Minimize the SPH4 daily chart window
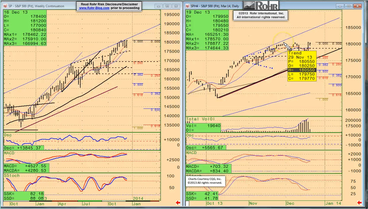 tap(341, 6)
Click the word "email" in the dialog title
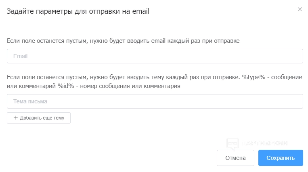The height and width of the screenshot is (172, 308). tap(141, 11)
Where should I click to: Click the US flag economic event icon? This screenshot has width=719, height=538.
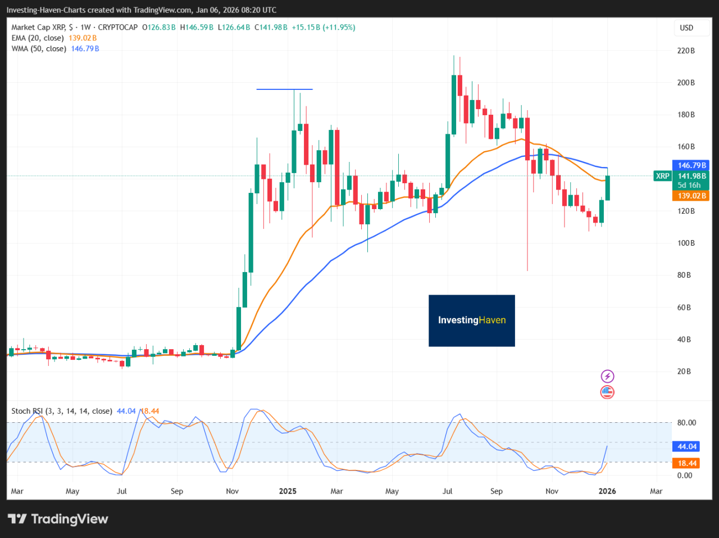pyautogui.click(x=607, y=392)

### ACTIVITY:
A word-for-word retyping of every record is required, without the pictures.

### WRITTEN RESPONSE:
Minimize the SPH4 daily chart window
 tap(341, 6)
Click the word "email" in the dialog title
The height and width of the screenshot is (172, 308). tap(141, 11)
Where should I click to: Click the US flag economic event icon? This screenshot has width=719, height=538.
pyautogui.click(x=607, y=392)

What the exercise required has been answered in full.